Semua ibadah yang dicontohkan ini ditentukan dalam Islam berkaitan dengan peredaran rembulan atau disebut syahrul qamariyah (bulan yang perhitungannya pakai rembulan). Adapun shalat lima waktu, maka ditentukan berkaitan dengan fajar, matahari, dan mega.

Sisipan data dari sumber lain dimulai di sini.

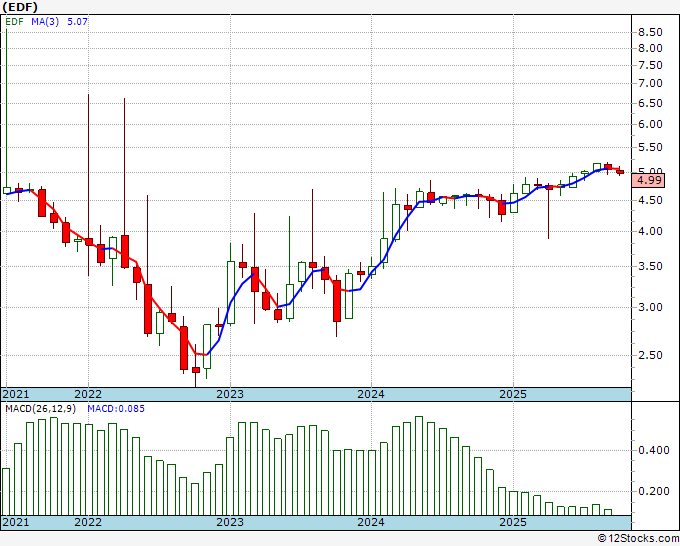Click the MACD:0.085 value readout

point(116,409)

Perlu diketahui, penanggalan qamariyah itu di zaman jahiliyah pun sudah ada. Bahkan orang jahiliyah juga berhaji di Bulan Dzulhijjah. Hanya saja mereka membuat aturan yang jauh dari ajaran Nabi Ibrahim ‘alaihissalam, hingga sebagian mereka thawafnya mengelilingi Ka’bah dengan telanjang. Sebelum mereka berhaji, mereka beramai-ramai mendatangi lomba syair di pasar yang diadakan khusus menjelang musim haji. Yakni Dzulqa’dah hingga awal Dzulhijjah, setelah itu kemudian mereka ke Ka’bah. Dikenal ada 3 pasar: Ukadz (Okaz), Majinnah, dan Dzul Majaz. Para penyair jahiliyah berlomba syair di pasar itu, dan yang menang maka syairnya ditulis dengan tinta emas, dipasang di Ka’bah disebut al-mu’allaqat, yang digantungkan (di Ka’bah).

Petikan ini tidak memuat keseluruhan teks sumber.